> [Data provided]:
══════

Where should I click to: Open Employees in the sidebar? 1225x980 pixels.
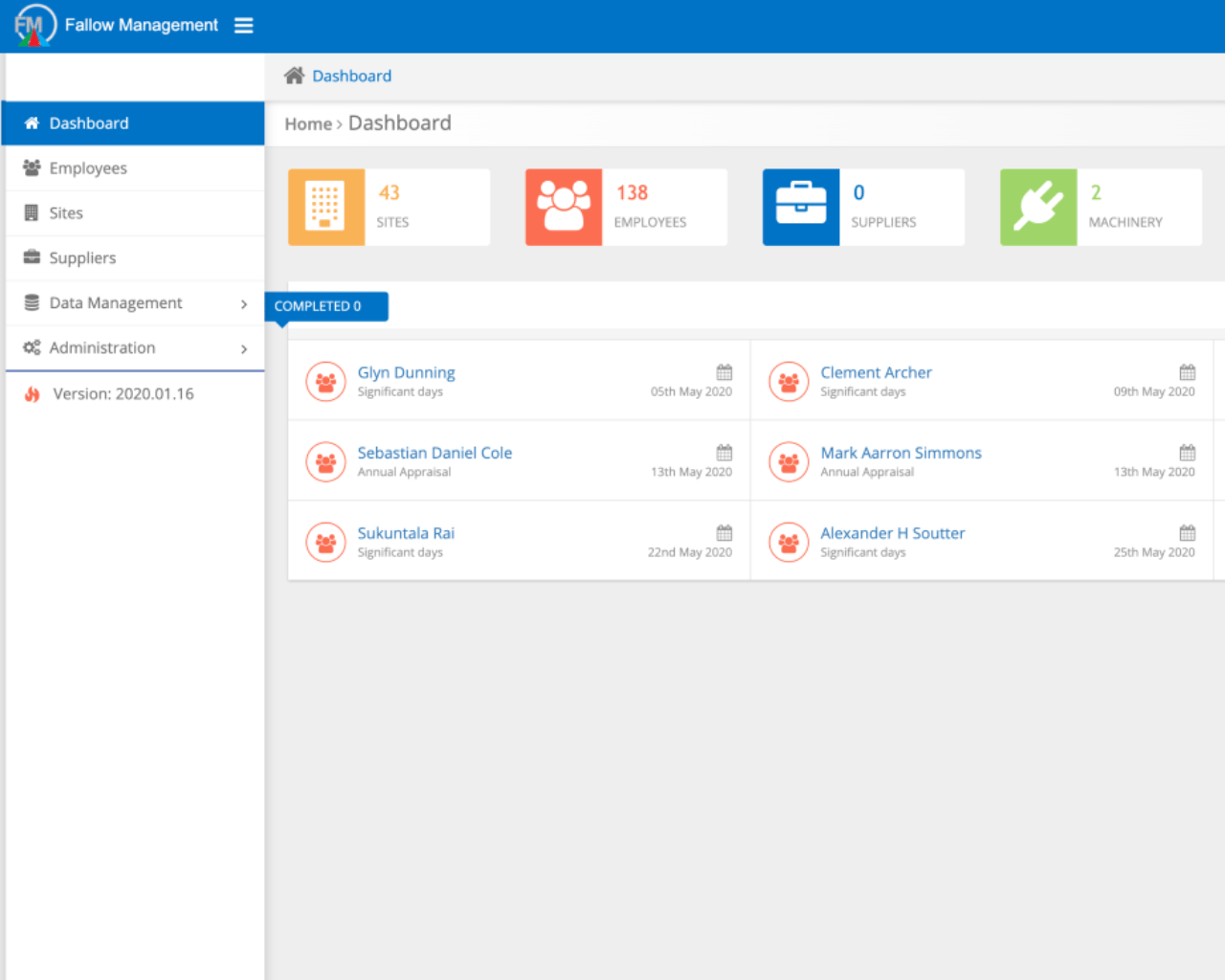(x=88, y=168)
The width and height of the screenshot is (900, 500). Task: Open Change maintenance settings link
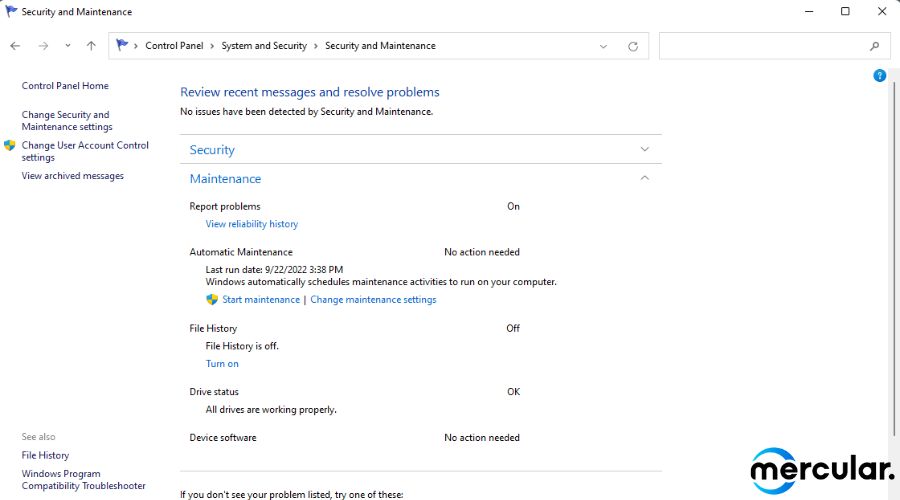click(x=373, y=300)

══════

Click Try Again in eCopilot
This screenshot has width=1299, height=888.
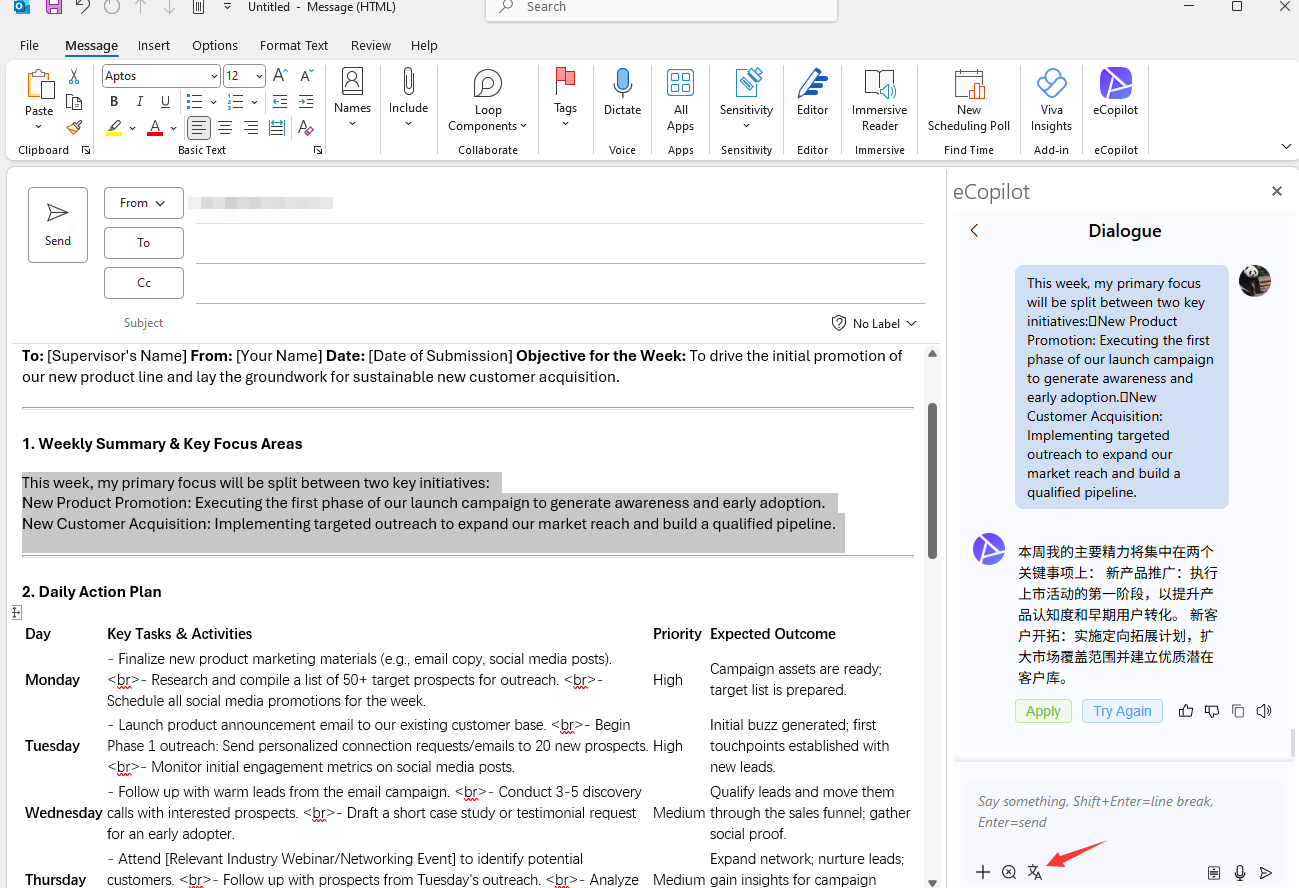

══════

> [Exercise]: Using the material above, transcribe exactly the lines from the line with "Click Try Again in eCopilot" to the line with "This screenshot has width=1299, height=888."; both count, and nothing else goes in.

> [Your response]:
Click Try Again in eCopilot
This screenshot has width=1299, height=888.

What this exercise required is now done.